**Work request**
Answer these questions using the article below about Dan Lucas and the Humboldt Broncos.
1. In which city does Lucas now work as a realtor?
2. Which Western Hockey League team called Lucas up?
3. What is the name of the arena that is the current home of the Broncos?

**Text provided**

Skip to content

A bus, a breakdown and -30°: former NHLer remembers his time with Humboldt Broncos

Dan Lucas reflects on life with a prairie hockey team as a 14-year-old from Powell River

Dan Lucas woke up at 5:30 am Saturday, April 7, and read a text message from his sister Jenny Milne in Powell River about a bus accident and some fatalities involving Humboldt Broncos junior hockey team.

Born and raised in Powell River, Lucas is now a realtor in Portland, Maine. He immediately went online to learn more details.

“Anyone who has spent time riding a hockey team bus can relate instantly,” said Lucas. “It can’t get much worse for the town, players and billet families. It really sunk in quickly in the hockey world. It must have been just horrific.”

Lucas left Powell River when he was 14 years old to play for the Broncos. Former Powell River Regals hockey player Gene Strueby, whose sons played with Lucas, was the connection to the Saskatchewan town where he had lived. Lucas arrived just after Christmas to play the rest of the season with the Broncos and helped them to become Saskatchewan Junior Hockey League champions.

After playing for a month the next season, Lucas was called up to Victoria Cougars of the Western Hockey League and was later drafted by Philadelphia Flyers of the National Hockey League. He recently played in a Flyers alumni game and continues his hockey connection as coach of a high school team.

“I thought about our bus, which is much smaller,” he said, “and we don’t travel as far.”

Dan Lucas
Dan Lucas

Lucas said he had been talking to people in Portland over the weekend about the accident and was interviewed by the local television station for a segment that would run Monday night.

“People in the US don’t understand there is no other sport in Canada like hockey,” said Lucas. “Players stay so tight over the years because of that fraternity.”

A hockey rink is the social centre of small town Canada, said Lucas. He played in “an old barn” and not in the Elgar Petersen Arena, the current home of the Broncos where a memorial was held on April 8. He does remember the person it was named after. “Everybody knew Elgar,” he said.

Parents send their children away to follow their hopes and dreams because junior hockey is considered a path to greater things, Lucas noted, adding a group of players show up in a community at the beginning of the season and that amalgamation turns into a team of brothers.

“The same thing happens in communities right across Canada,” said Lucas.

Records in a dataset
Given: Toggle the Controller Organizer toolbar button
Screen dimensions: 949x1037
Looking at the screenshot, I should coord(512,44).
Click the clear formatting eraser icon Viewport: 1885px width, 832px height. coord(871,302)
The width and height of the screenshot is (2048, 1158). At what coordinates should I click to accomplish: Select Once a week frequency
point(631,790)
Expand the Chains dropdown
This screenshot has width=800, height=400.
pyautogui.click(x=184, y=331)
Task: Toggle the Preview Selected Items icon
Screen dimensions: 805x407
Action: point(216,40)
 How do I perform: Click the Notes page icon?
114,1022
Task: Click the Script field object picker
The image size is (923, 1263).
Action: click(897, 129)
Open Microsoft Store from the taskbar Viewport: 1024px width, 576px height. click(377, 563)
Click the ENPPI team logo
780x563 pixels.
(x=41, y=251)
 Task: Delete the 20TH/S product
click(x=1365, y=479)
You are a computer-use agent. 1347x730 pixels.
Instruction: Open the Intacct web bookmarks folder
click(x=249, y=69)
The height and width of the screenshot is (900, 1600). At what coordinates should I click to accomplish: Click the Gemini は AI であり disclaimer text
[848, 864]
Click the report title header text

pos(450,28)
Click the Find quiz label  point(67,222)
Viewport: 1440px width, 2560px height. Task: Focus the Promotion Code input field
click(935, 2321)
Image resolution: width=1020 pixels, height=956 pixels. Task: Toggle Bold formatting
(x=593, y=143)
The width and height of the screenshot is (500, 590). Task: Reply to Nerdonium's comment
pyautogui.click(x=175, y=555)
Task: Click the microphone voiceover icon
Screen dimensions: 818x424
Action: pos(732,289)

**Solution for this exercise**
1. Portland, Maine
2. Victoria Cougars
3. Elgar Petersen Arena